Les loyers payés par l’État sont « réellement trop bas », a fait valoir la sénatrice Nathalie Goulet, prenant l’exemple de la caserne de Tourouvre, dans son département de l’Orne, pour laquelle l’État a participé à hauteur de 193 000 euros, sur un emprunt de 1,75 million d’euros.

D’autres sénateurs ont relevé les délais bien trop longs, dus aux « innombrables grains de sable qui viennent bloquer les projets » : en Haute-Saône, a détaillé Olivier Rietmann, « le projet le plus récent a été lancé il y a dix ans », et n’a toujours pas abouti.

C’est pour essayer de trouver une solution à ces multiples problèmes que des sénateurs socialistes ont fait adopter un amendement au texte, portant l’engagement que les modalités de financement des gendarmeries par les collectivités seraient « adaptées, le cas échéant par l’adoption de dérogations aux règles comptables et budgétaires des collectivités ». 

Le ministre favorable

En séance, au Sénat, le ministre de l’Intérieur Gérald Darmanin avait donné un avis favorable à cet amendement, le considérant comme « une invitation à réfléchir ». Le ministre a évoqué plusieurs pistes, dont la création d’une « foncière »  par le ministère de l’Intérieur, ou un recours plus important aux bailleurs sociaux. Le ministre s’est dit également favorable à la modification du décret demandée par les sénateurs. 

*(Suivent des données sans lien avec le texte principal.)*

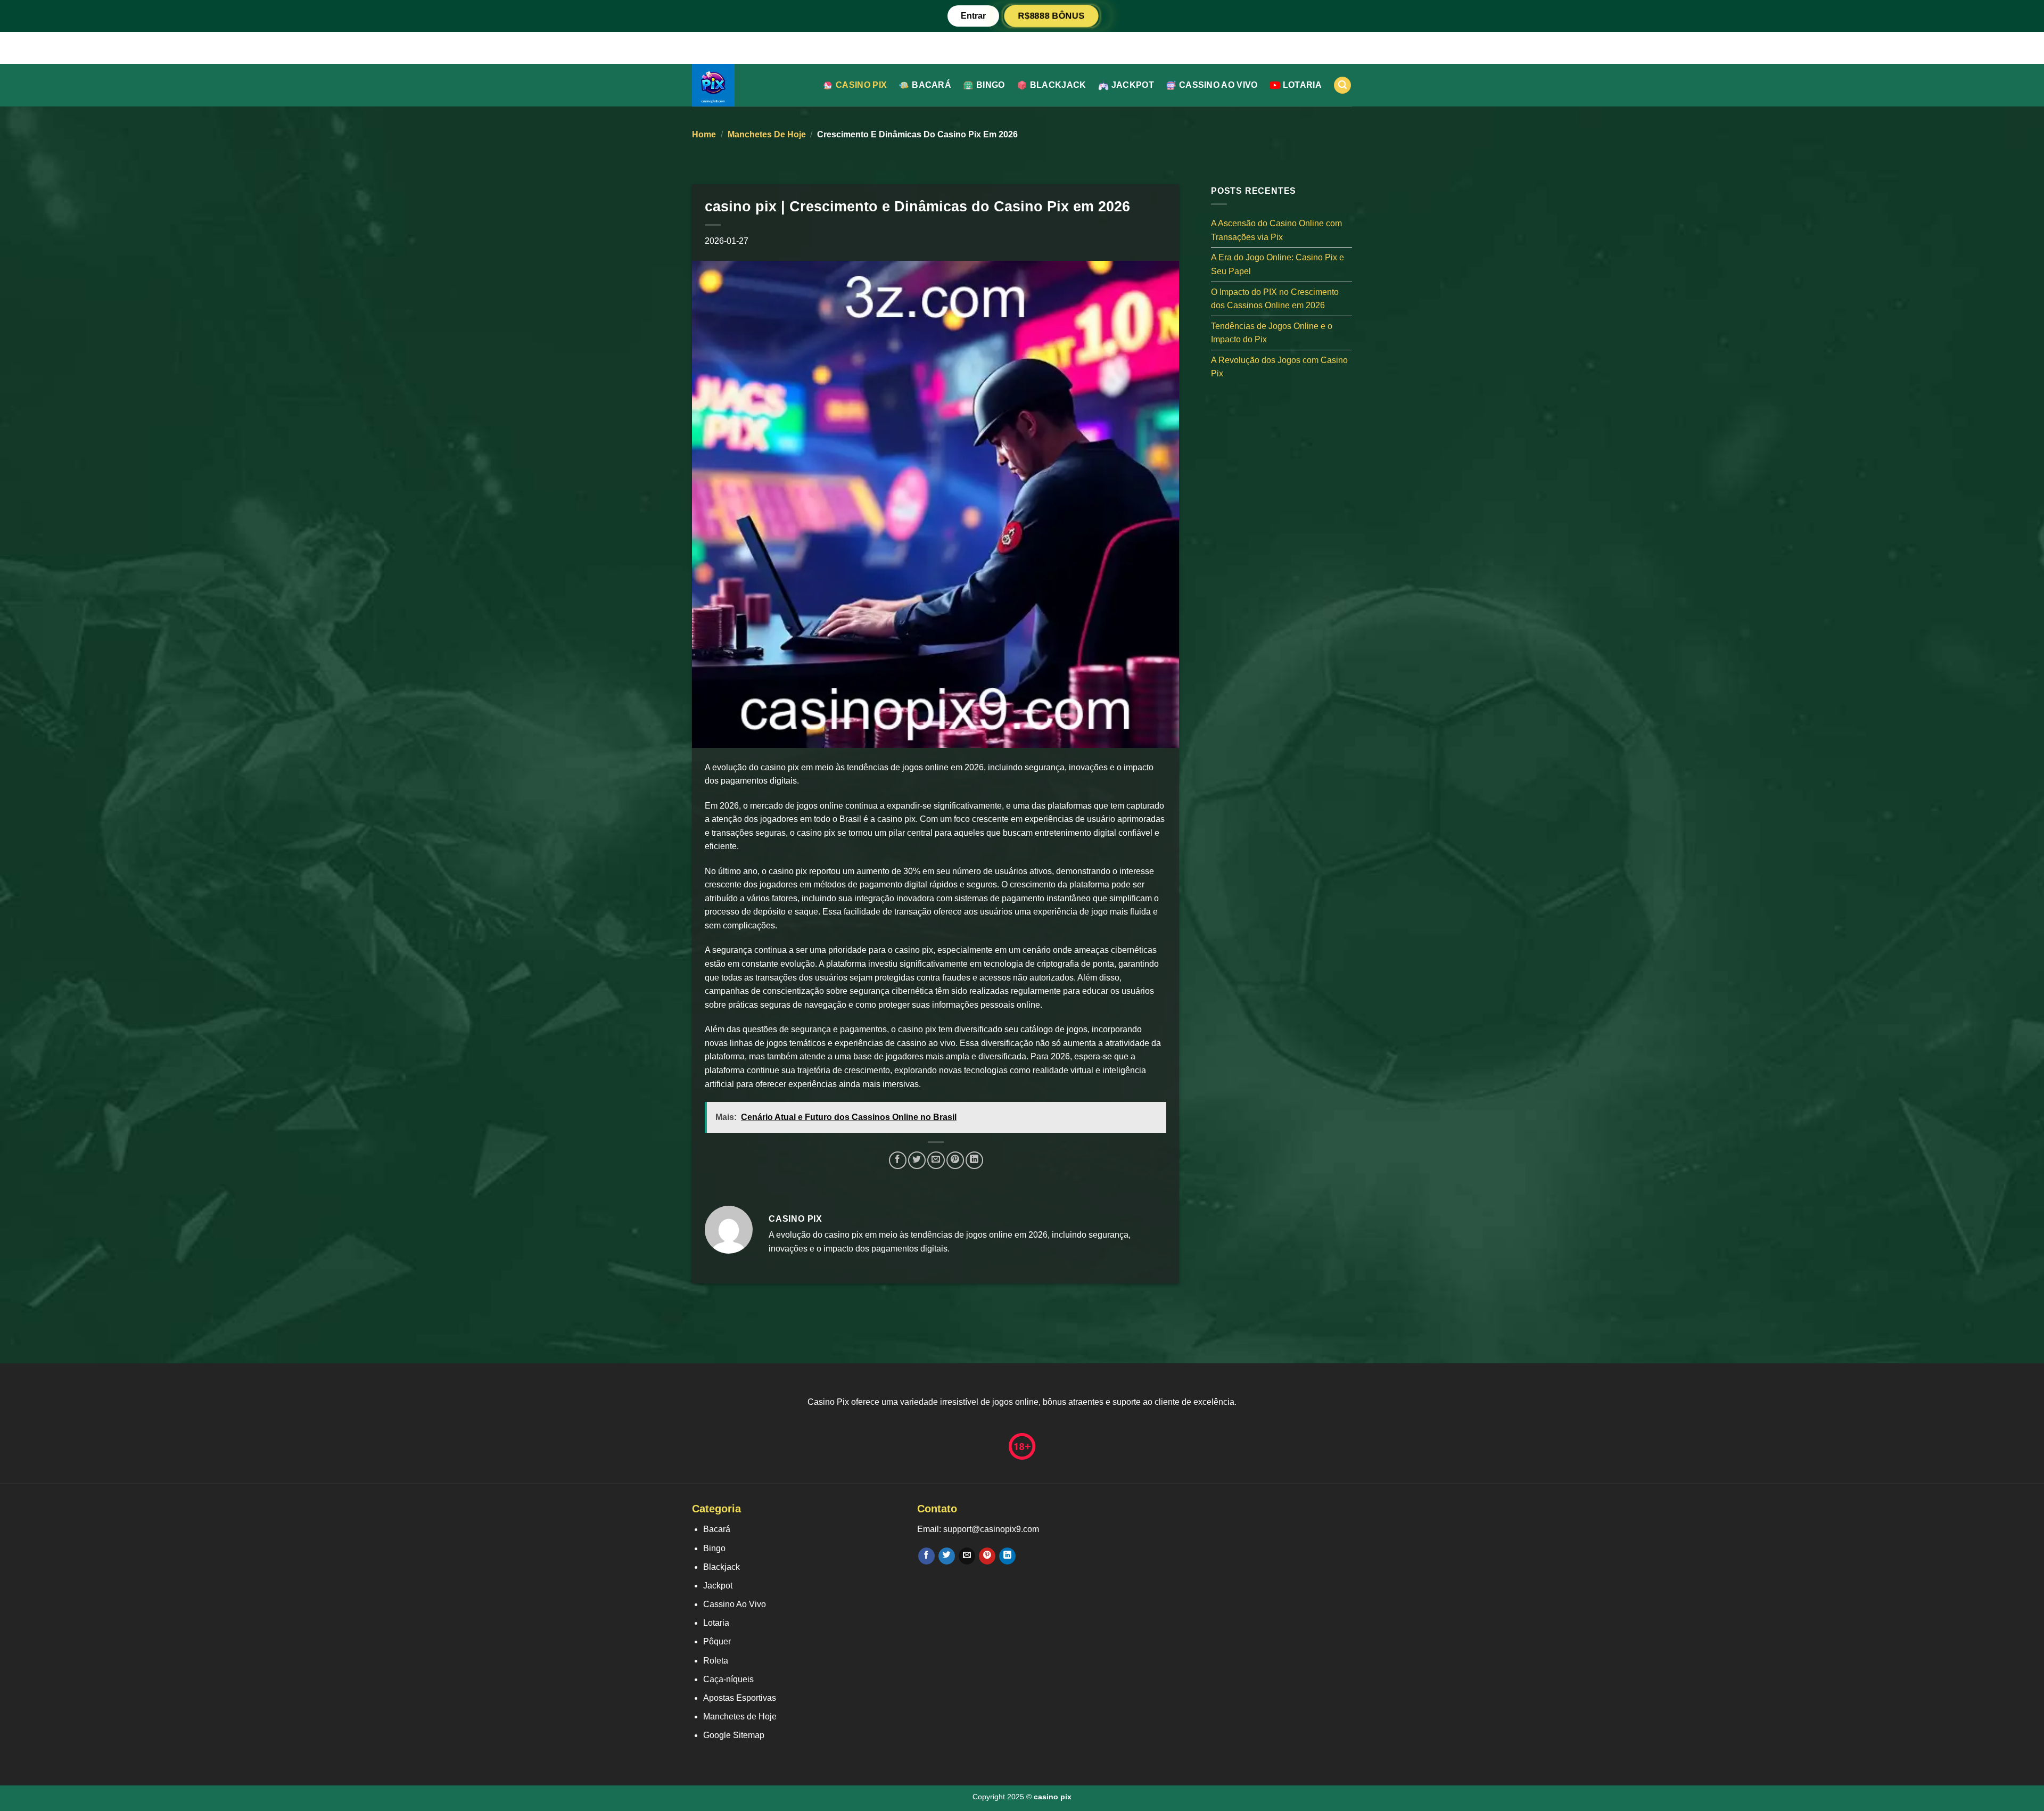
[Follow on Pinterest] (987, 1556)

Reste à savoir quand elle se fera. C’est donc sans doute pour motiver le gouvernement à agir sans tarder que les sénateurs socialistes Olivier Jacquin, Jérôme Durain et Gisèle Jourda ont déposé la semaine dernière une proposition de résolution demandant la révision urgente des deux décrets de 1993 et 2016, « en ajustant, d’une part, la subvention d’investissement aux collectivités en fonction du nombre d’unités de logement de la caserne et, d’autre part, la durée du bail pour la rapprocher de celle du remboursement des emprunts contractés par les collectivités territoriales pour la construction de gendarmeries ». 

Les sénateurs constatent que « le problème de financement des gendarmeries en milieu rural pour les collectivités les moins fortunées ne sera pas résolu par cette programmation », et veulent « relayer la préoccupation de plusieurs maires confrontés à de véritables difficultés financières mais souhaitant ardemment s’engager dans l’amélioration des conditions de travail et de vie des gendarmes présents sur leur territoire ». 

L’examen de cette proposition de résolution, s’il a lieu, sera l’occasion de relancer le débat. Mais la balle est strictement dans le camp du gouvernement et non du Parlement, lui seul ayant la main sur la modification des textes réglementaires.